◆ Given instruction
Extend the article on the push to legalize growler sales in Delaware, picking up right after its final sentence.

◆ Extract to read

Many of you have no doubt found yourself in a situation where you need to get a home project done. Maybe you want to add a deck to the back of your house. Maybe you want to add an addition or fix the roof. Or maybe you just want to do a little renovation. So like any home owner you scope out the project, decide what work needs to be done, figure out how you’re going to pay for it, and then take care of the first thing you need to do before you start any fix-it-up project – get a State law passed.
Ok, that probably doesn’t happen to us everyday Joe’s very often but that’s pretty much where Ed Mulvihill found himself when he wanted to make renovations to his family liquor store, Peco’s Liquors. Faced with the challenge of increasing revenue by more than just increasing floor space, Ed came up with what he thought would be a simple solution. Part of the renovation would include a growler filling station.
Inspired by the obvious success of growler sales in both PA and NJ, Ed thought the idea made sense. “I can drive 15 minutes into PA and get growler of 60 minute IPA, but if I want to do that in Delaware I need to go all the way to Milton or Rehoboth Beach, ” he said to me in a recent telephone conversation.
But what he thought was a simple solution turned out not to be. Although initially encouraged that the Beverage Commission’s book said nothing about the illegality of selling growlers, a conversation with the Commission itself proved that just because the book didn’t said, ‘thou shalt not’, didn’t mean ‘thou can’. The Commission’s recommendation to Ed when he asked how he should proceed?. “Get a State law passed.”
“I didn’t know anything about getting a State law passed,” Ed confessed. “I mean, I’d seen School House Rock.”
So Ed reached out to Eight District State Representative Debra Heffernan (D) and along with help and support from Mike Whitwell of Premier Wine and Spirits, Bob & Jeff Kreston of Kreston Wine and Spirits, and Bill Lower of Harvey Hanna and Associates, started to go through the necessary steps of making growler sales legal in the state of Delaware. “We didn’t want this to be a thing for just Peco’s, we wanted it to be something for everyone.”
And time passed. The bill stalled at one point when Debra wasn’t sure she had enough votes and because, as Ed was quick to point out, the state government had a lot more important things to discuss than growler sales.
But finally a couple of months ago, she and Ed touched base again, and Debra indicated that she felt it was time to move forward. And move forward it did. Peco’s held a press conference on March 7th where; along with industry support from the likes of Sam Hobbes from Twin Lakes, Chadd Campell and Claus Hagelman from 16 Mile, and a Mike Contreras from Dogfish Head, Debra introduced House Bill 31 echoing Ed’s words that Delaware craft beer lovers should not have to drive over state lines to purchase the beer they enjoy.
It then made its way to the House or Representatives by way of the Economic Development/Banking/Insurance/Commerce Committee on March 13th where is passed unanimously, 37 to 0. Then after an almost 2 week stay in the Small Business Committed it was passed on to the Senate where it passed 21-0. Ed credits Debra for all her effort, “She took it to everyone she thought would have an issue with it and and asked, “what do you think?”” If all goes to plan, Governor Jack Markell will sign the bill into law sometime during the week of May 13th-19th, in conjunction with American Craft Beer Week.

◆ Data
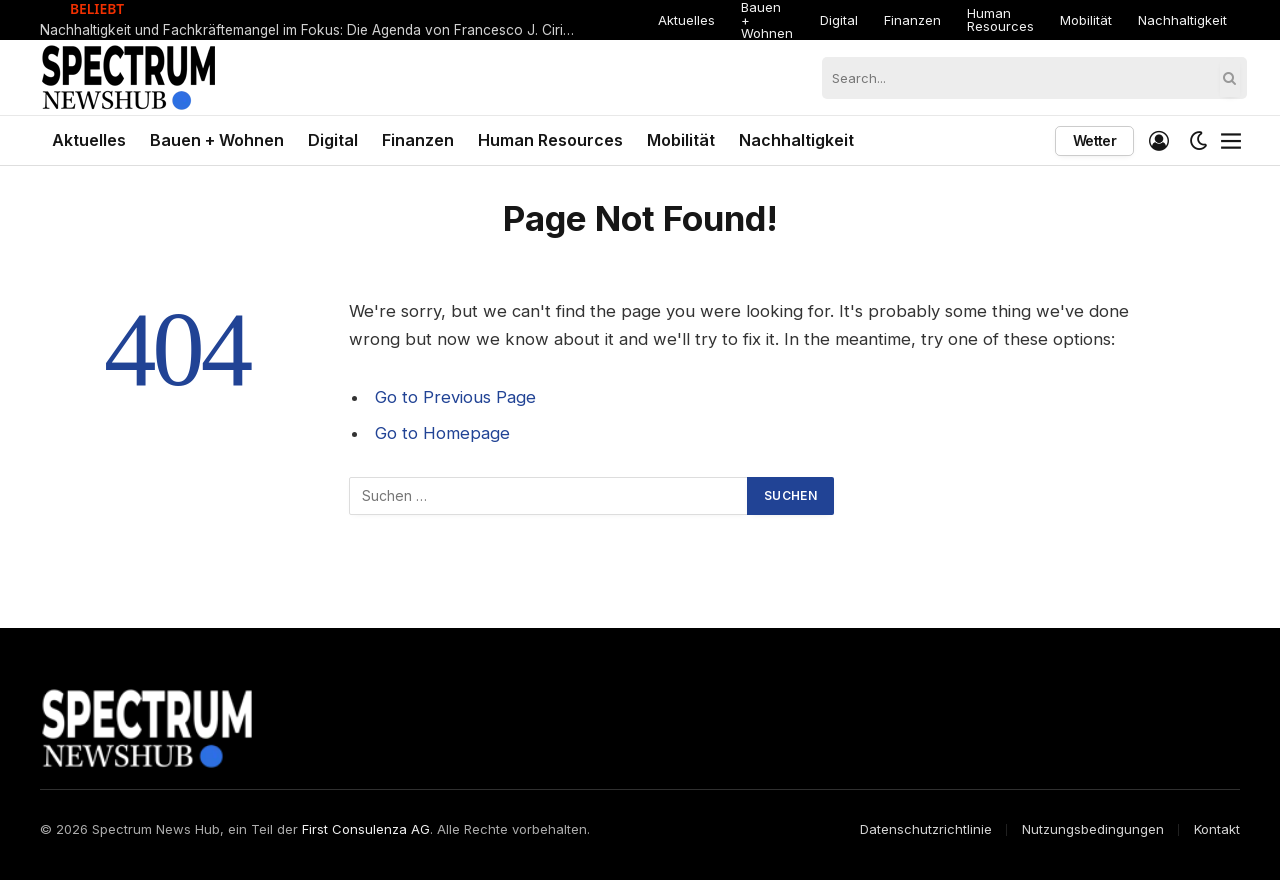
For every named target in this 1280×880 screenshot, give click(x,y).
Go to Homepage (442, 433)
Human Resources (1000, 19)
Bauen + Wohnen (767, 20)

◆ Response below
And local liquor stores are getting ready. When I talked to Jeff Kreston about the up coming chance to sell growlers at his two stores, he was very enthusiastic. “We are definitely going to take advantage of the new growler law in both our Wilmington and Middletown locations,” he relayed to me in an email conversation. “Growlers are a new step to get our craft beer customer more beers and allow customers to buy beer that might only be made in kegs.”
Which is a valid point. While it’s true that the breweries of Delaware make great shelf product, many of the best beers (IMHO) some of these breweries make are available in kegs only. A point that Mike Whitwell of Premier Wine and Spirits also eluded to when I asked him about the upcoming law, “Most of the beer from Twin Lakes is only available in kegs.”
So is Premier ready? “We are investing thousands in state of the art Growler filling equipment and staff training to be a true destination for the BEER GEEKS OF DELAWARE!!!,” he stated in an email conversation. How soon after the law is passed will Premier be filling growlers for all of us beer geeks? “Our intention is to be up and selling within 48 hours of when the commissioner gives the green light!”
What can we expect as far as beers? Ed, Jeff and Mike have all indicated a strong pull toward local beers. “We will definitely be doing local since we are surrounded in DE with so many great breweries. Fordham, Dominion, Dogfish, 16 mile, Twin Lakes, etc,” Jeff said. “Last October we purchased a barrel of Knob Creek single barrel. The bourbon was bottled to sell in our stores and we took the barrel to our good friends at Fordham & Dominion Brewing Co. in Dover, DE and filled it with the amazing Double D double ipa. It has been aging and soon will be put in 1/6 kegs ready for our growlers!!!”
As for the rest? Well Jeff rounded it out, “We will defiantly do rare. We have some great connections with breweries already and plan to take advantage of it. We will offer beer that is not available in a can/bottle for most of our growlers.”
“Yes, Local will definitely be a key focus,” Mike wrote, indicating that “several beers from Twin Lakes, at least 1-2 of the current seasonal beers, and something from DogFish and Fordham” will be among the first beers to flow out of Premier’s system.
And Ed believes that when Peco’s entire system is up and running, about half of the taps available would be local beers, while the other half would be dedicated to beers from other areas.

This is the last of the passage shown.